The other day I was heading out of a parking lot, turning left onto a busy five-lane road in the city. There was an SUV in front and a car behind. I need to tell you that I drive a red four-door car, so I’m not invisible on the road. The SUV was pulling into traffic, as there were no cars on our side of the road. Suddenly she whipped her vehicle into reverse and backed right into me. It wasn’t a hard bump, but shocking. A youngish driver jumped out and came to see the damage. “I didn’t see the other car coming toward me, I had no where to go.” Uh huh, yeah. Then, “I didn’t know you were behind me”. What??!!
Literally one day later, I was turning onto our side street from the middle turning lane of another five-lane street. I was behind a van. He took a chance and scooted to the side street in front of a fairly fast moving car. I waited till it was safer, and made my turn. I pulled into the side street where suddenly the van was slowing down. I wasn’t even totally onto the street, with cars coming extremely close to the back-end of my car, when the van whips into reverse and starts backing up! I leaned on my horn rather hard and the driver then decided to look to see if someone was behind him. He quickly put the vehicle back into drive and headed forward where he eventually made a U-Turn and went back to the main road.
Getting front-ended is not a common thing for me and I have to say that I do not follow too closely. Not that you could prove it by these two experiences unless you were there. Which gave me two object lessons for the week.
One, I need to be careful what I do, regardless of how pure my motives may seem to be. None of us live in a vacuum and everything we do affects someone else. We are taught not to cause our brother to stumble. We have to be careful not to back into him too.
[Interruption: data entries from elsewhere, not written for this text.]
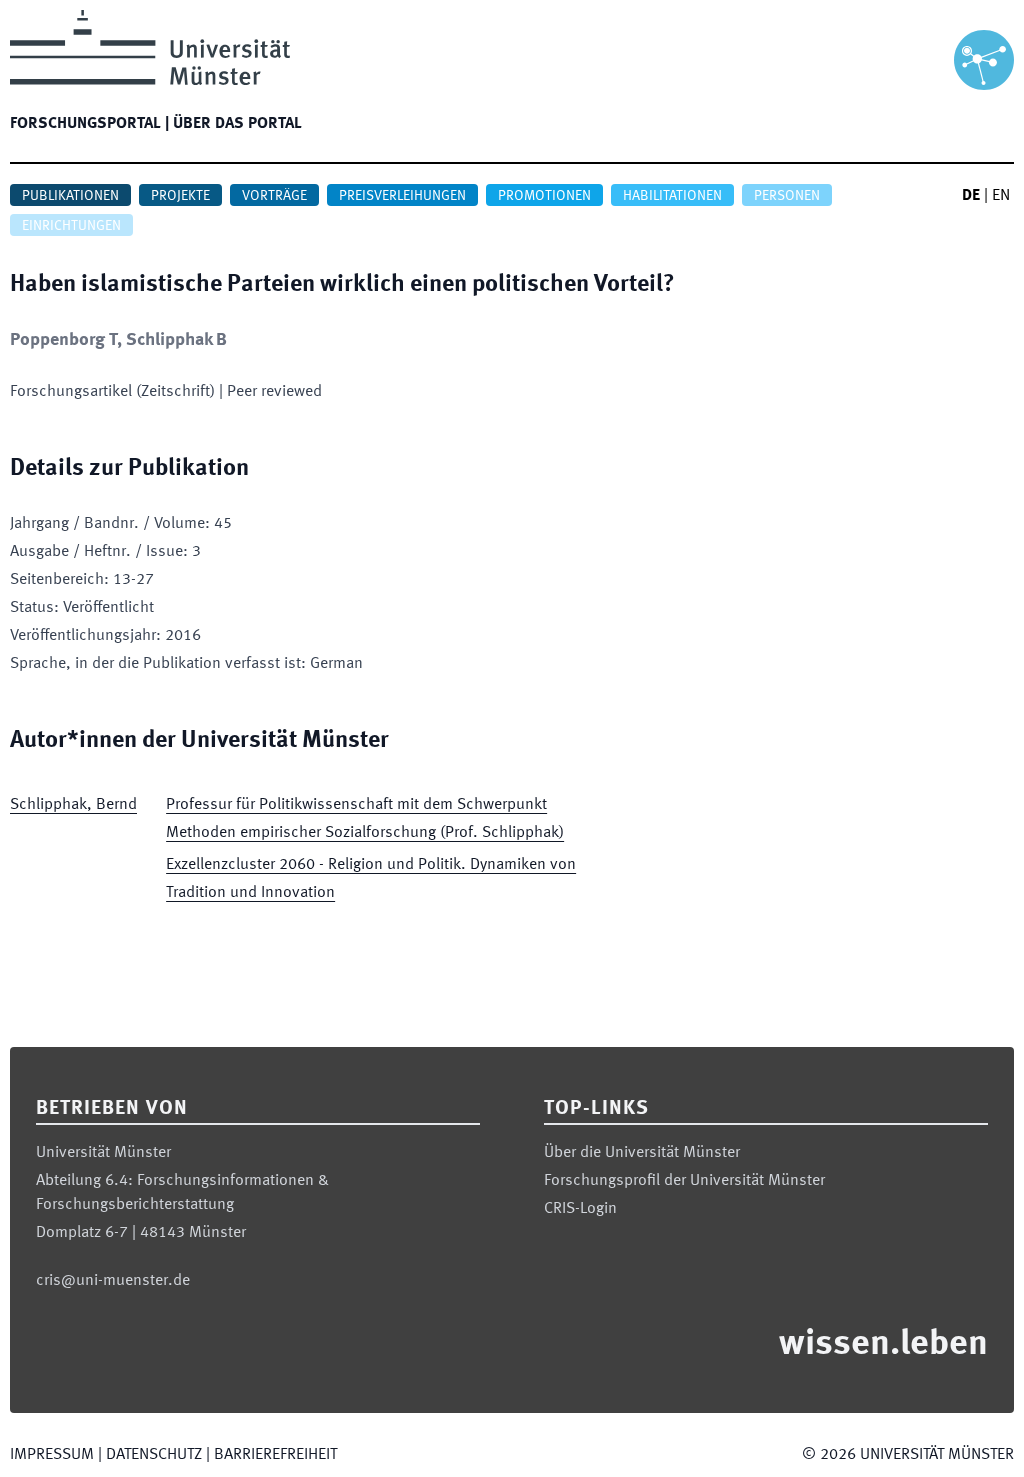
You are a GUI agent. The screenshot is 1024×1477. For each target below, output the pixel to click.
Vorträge (274, 196)
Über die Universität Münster (642, 1153)
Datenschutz (154, 1455)
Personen (787, 196)
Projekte (180, 196)
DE (971, 196)
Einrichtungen (71, 226)
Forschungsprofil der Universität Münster (684, 1181)
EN (1001, 196)
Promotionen (544, 196)
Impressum (52, 1455)
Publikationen (70, 196)
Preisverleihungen (402, 196)
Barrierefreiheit (275, 1455)
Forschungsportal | (89, 124)
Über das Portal (237, 124)
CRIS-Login (580, 1209)
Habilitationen (672, 196)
The other object lesson was that things aren’t always as they appear. We are always so quick to lay blame on anyone and anything when things don’t go right. Police almost always ticket the car following behind when two cars bump their bumpers. In both cases, I was not in the wrong. Except maybe that I wasn’t using my superpowers to read the minds of the people that bumped into me.
I think everything is fine with my car. I have been more cautious while driving, which is a good thing. I am also trying to think about how my actions look to others because there is always someone watching, someone ready to accuse the Christian of being a hypocrite. I also need to be careful of the ‘blame game’, as I learned again just recently. Things definitely are not always as they appear.